PASSAGE TO READ:
════════════════════
How does this relate to other schemes besides http and https, especially thinking about custom schemes like those mentioned in the explainer for https://github.com/w3ctag/design-reviews/issues/482

annevk commented 4 years ago

Cookie headers are only defined for HTTP.

(I think I can say Mozilla is interested, but not sure about Sec-Nonsecure-Cookie.)

mikewest commented 4 years ago

[title] & [problem statement]

Addressed in https://github.com/mikewest/scheming-cookies/commit/bb525531232d2f4b27d624a1058922ec4f37b6ac.

How does this relate to other schemes besides http and https

This is explicitly addressed (as weird-scheme:) in https://github.com/mikewest/scheming-cookies#cookies-scope. Is there text I could add there that would help clarify?

Cookie headers are only defined for HTTP.

Cookie headers are one part of the problem, document.cookie is another. Chromium, at least, allows document.cookie to read and write to a cookie jar from non-HTTP(S) schemes, which could in theory collide with a web-facing hostname. Though we're fairly confident that there's little risk of collision today (and we create separate cookie jars under the hood for things like extensions), we'd like to harden that boundary by simply taking the scheme into account.
════════════════════
GIVEN MATERIAL:
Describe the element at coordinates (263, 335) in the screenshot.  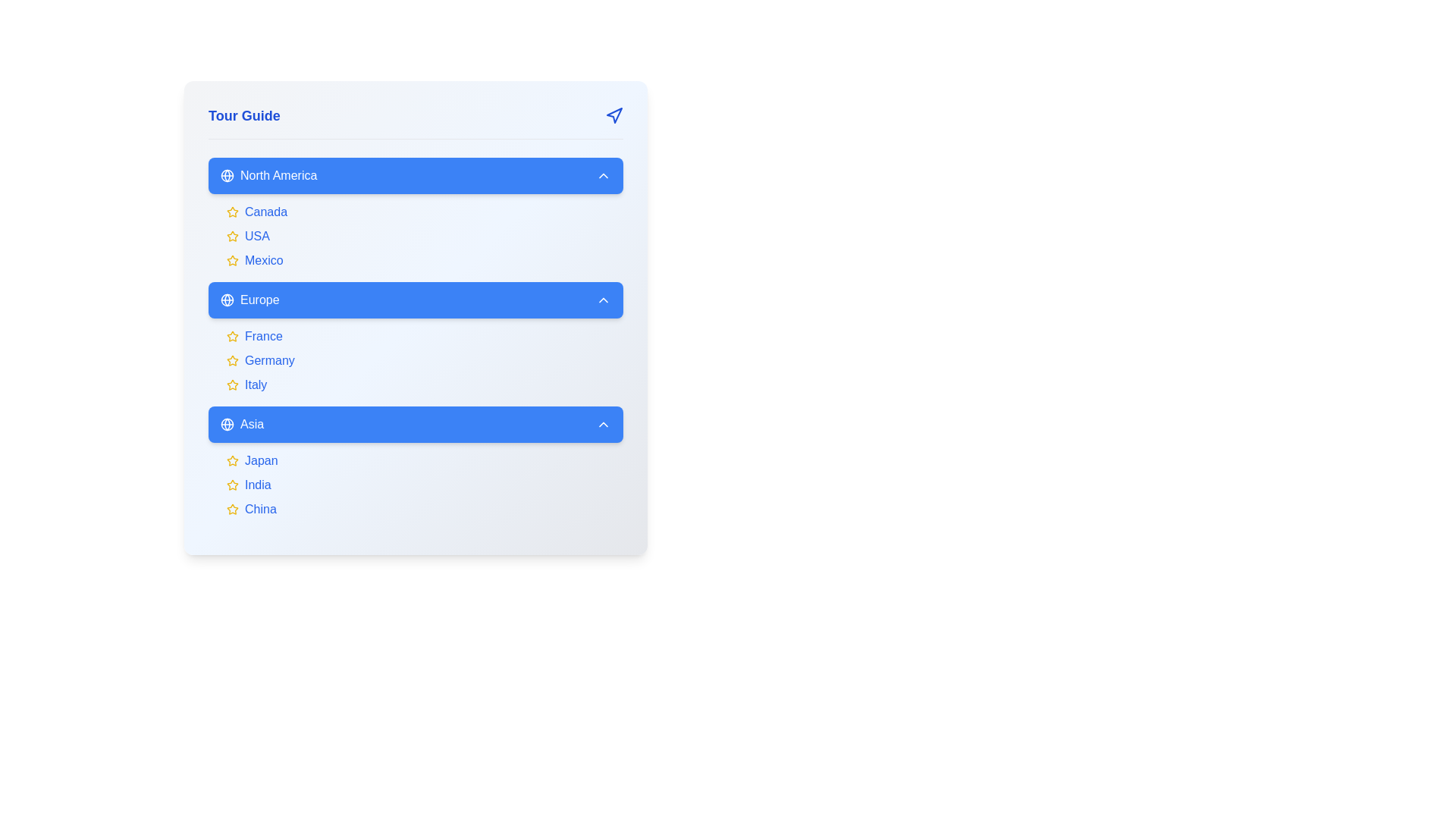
════════════════════
WRITTEN PROBLEM 1: According to the cookie scheme discussion, which browser allows document.cookie to read and write a cookie jar from non-HTTP(S) schemes?
WRITTEN PROBLEM 2: Write the next reply in the thread on scheme-bound cookies, following on from its last comment.

EXERCISE ANSWER 1: Chromium.

EXERCISE ANSWER 2:
Has there been feedback from other browsers since you filed the issue?

(I think I can say Mozilla is interested, but not sure about Sec-Nonsecure-Cookie.)

There's also been mild engagement in https://lists.w3.org/Archives/Public/ietf-http-wg/2020JanMar/0188.html, with a little more discussion of the Sec-Nonsecure-Cookie carveout, and alternative proposals (in https://lists.w3.org/Archives/Public/ietf-http-wg/2020JanMar/0195.html, for example).

annevk commented 4 years ago

Per https://html.spec.whatwg.org/#dom-document-cookie it only ought to work for http/https/ftp and ftp is (almost) gone. Sounds like a Chrome bug, but maybe a spec bug?

mikewest commented 4 years ago

Sounds like a Chrome bug, but maybe a spec bug?

Two places I know of that rely on it in Chrome are:

I won't be surprised to find more as we try to ratchet down on document.cookie in the future.

ylafon commented 4 years ago

Regarding the deployment phase, one of the issues is sites that share cookies between HTTP and HTTPS for directing a client to the same backend in a LB. I wonder if the recent changes to deprecate TLS 1.0 and 1.1 could give us details on what would break as unattended. It is likely that such sites, if indeed not taken care of, might not work at all with the new minimum TLS settings. Otherwise, the site can indeed be updated to accommodate that change.

Also introducing a new Sec-Nonsecure-Cookie would require updates to old sites to accommodate them, redirecting everything to https would be a better move for them than handling a new cookie header.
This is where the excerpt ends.